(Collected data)
+ + +
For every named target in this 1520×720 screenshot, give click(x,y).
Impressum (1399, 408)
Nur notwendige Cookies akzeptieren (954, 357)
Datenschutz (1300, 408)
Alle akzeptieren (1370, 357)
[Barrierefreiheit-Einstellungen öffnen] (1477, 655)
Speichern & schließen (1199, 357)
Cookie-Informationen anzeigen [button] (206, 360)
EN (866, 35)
+ + +
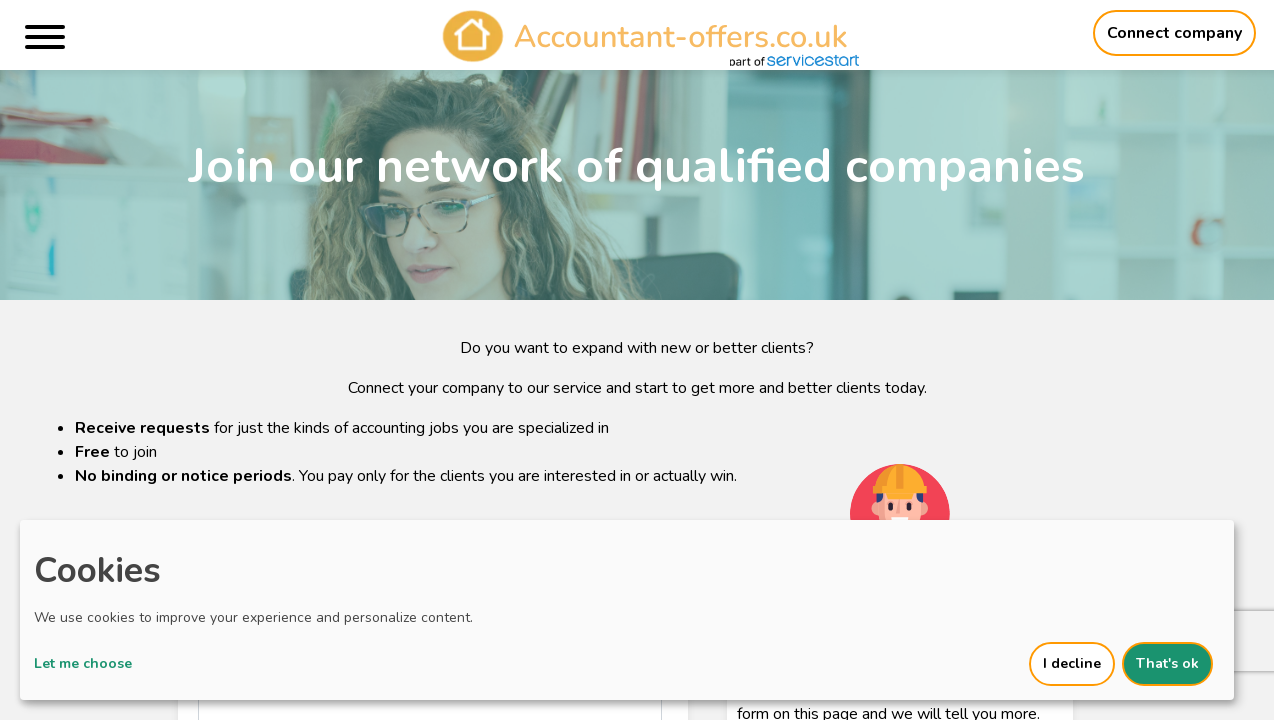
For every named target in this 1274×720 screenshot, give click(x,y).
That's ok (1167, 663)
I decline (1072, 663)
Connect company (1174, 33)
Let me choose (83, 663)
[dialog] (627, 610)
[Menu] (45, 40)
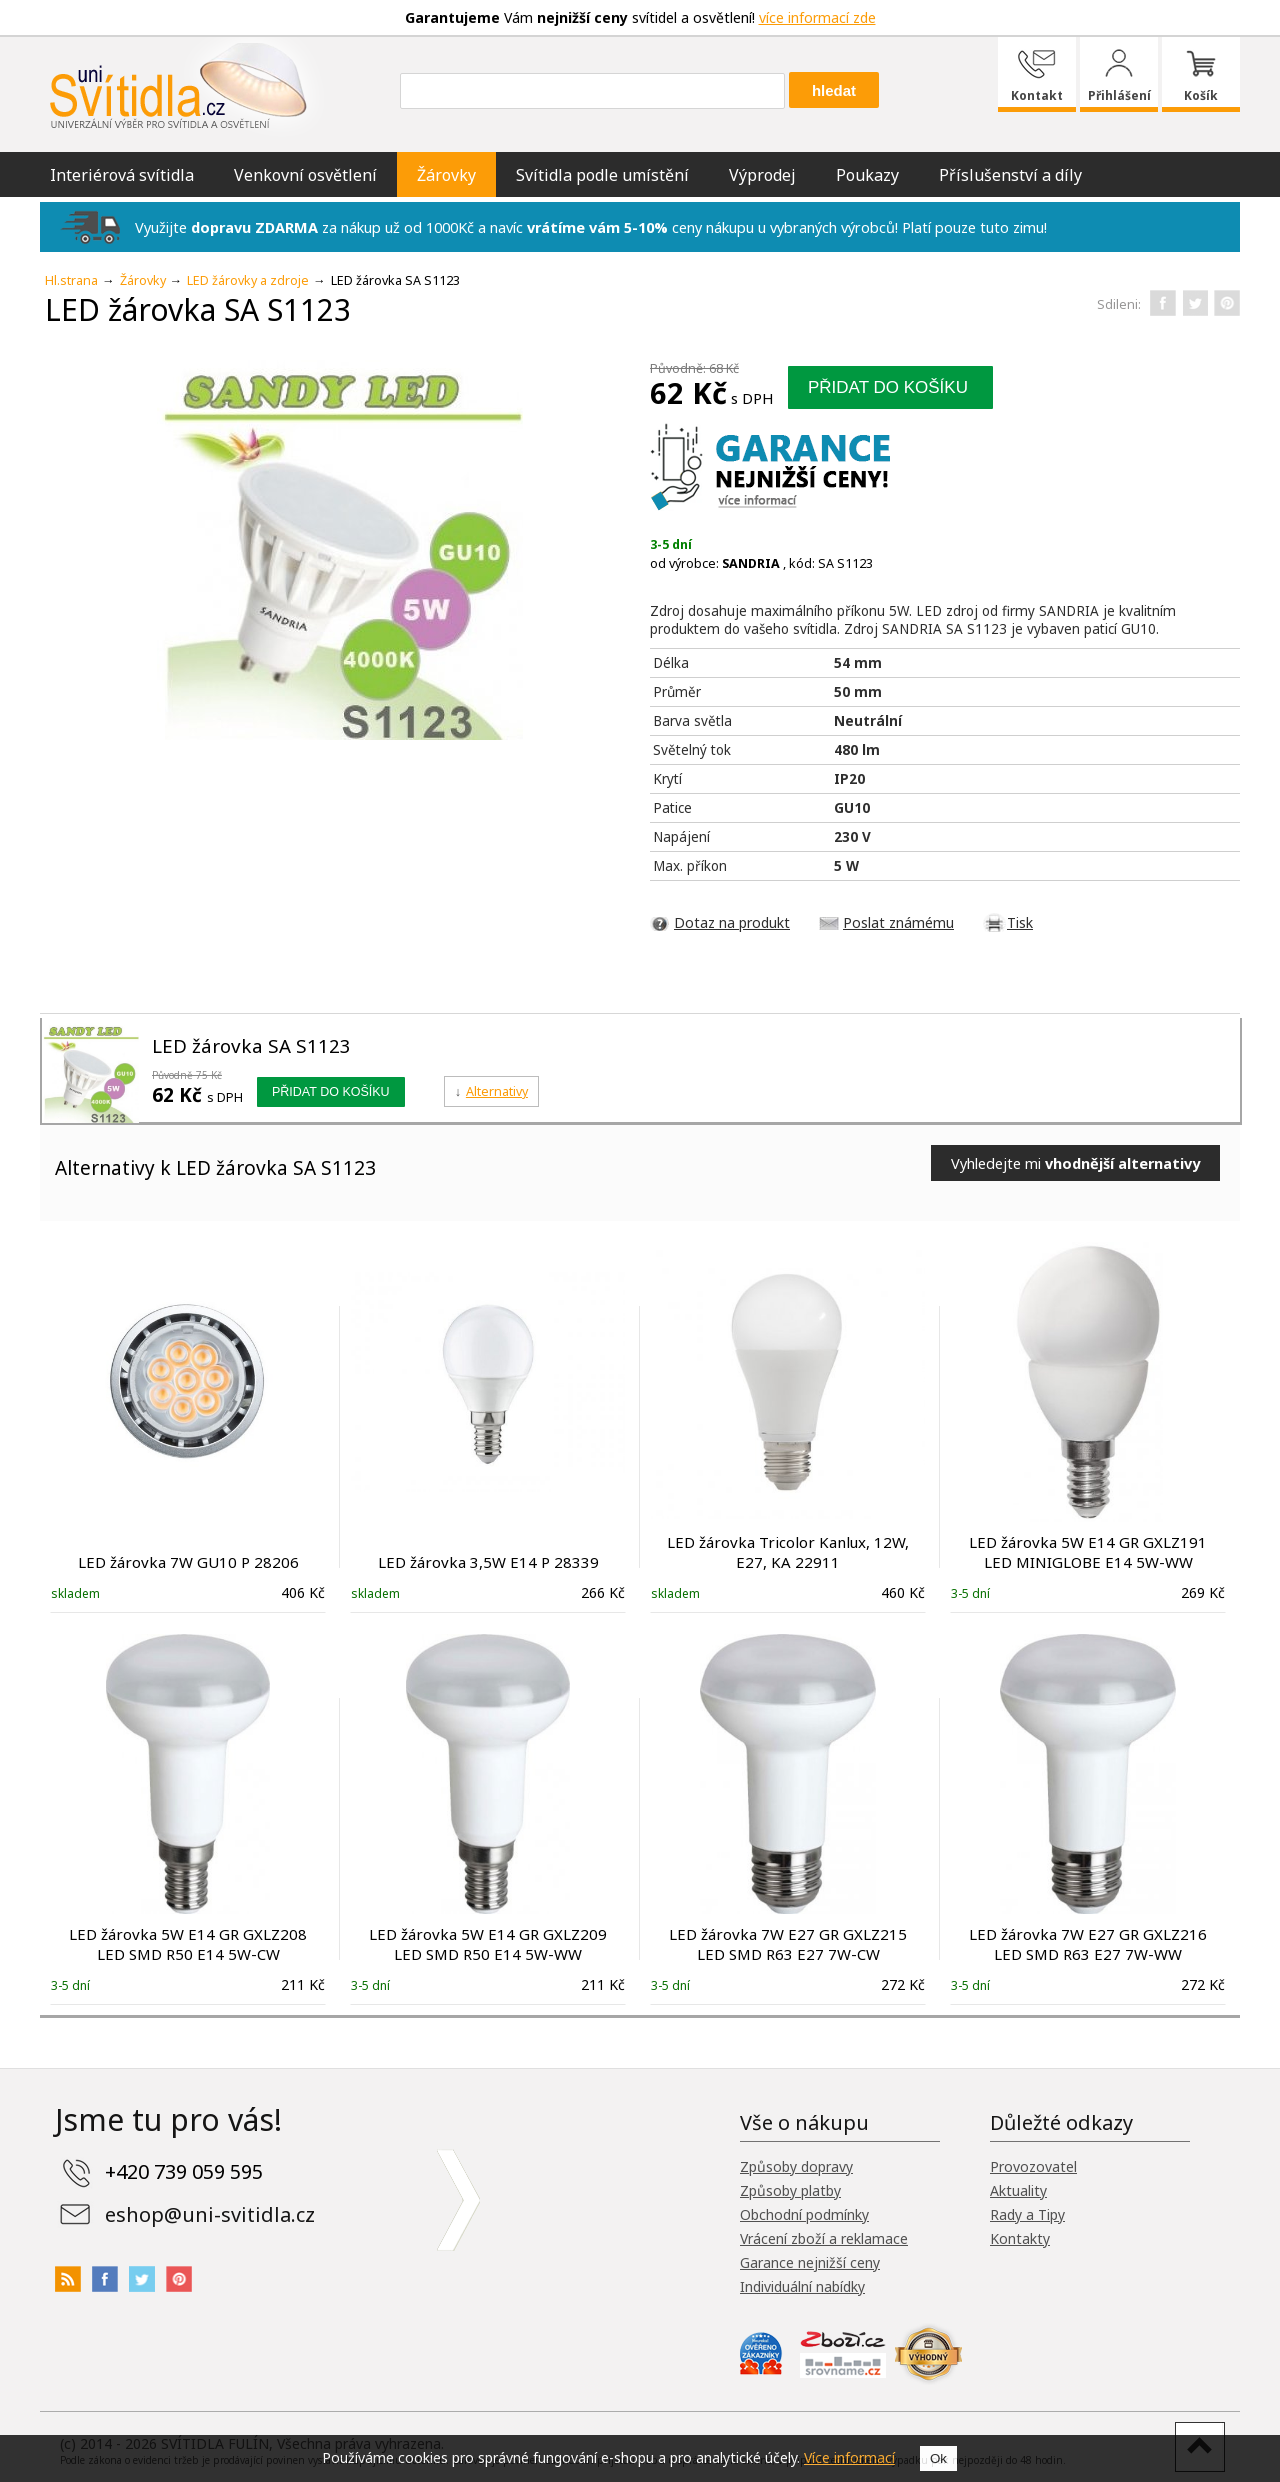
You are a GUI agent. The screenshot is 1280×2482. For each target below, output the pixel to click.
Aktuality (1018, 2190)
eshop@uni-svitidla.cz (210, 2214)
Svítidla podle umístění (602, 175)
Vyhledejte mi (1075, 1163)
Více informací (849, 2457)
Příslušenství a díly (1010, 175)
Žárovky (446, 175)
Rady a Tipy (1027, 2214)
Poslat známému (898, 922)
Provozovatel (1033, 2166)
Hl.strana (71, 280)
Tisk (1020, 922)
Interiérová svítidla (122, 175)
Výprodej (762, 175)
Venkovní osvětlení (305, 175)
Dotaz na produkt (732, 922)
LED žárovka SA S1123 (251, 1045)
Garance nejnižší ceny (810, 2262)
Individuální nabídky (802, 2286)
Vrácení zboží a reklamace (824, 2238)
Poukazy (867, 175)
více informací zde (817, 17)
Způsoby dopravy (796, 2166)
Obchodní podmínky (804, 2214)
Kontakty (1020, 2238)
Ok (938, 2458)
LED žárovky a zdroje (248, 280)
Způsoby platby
+ + +
» **WHAT NEEDS TO BE DONE**
Return each line of the collected data above that contains the string "every".

» **THE RESPONSE**
For every named target in this 1520×720 screenshot, give click(x,y).
For every named target in this 1274×720 screenshot, give click(x,y).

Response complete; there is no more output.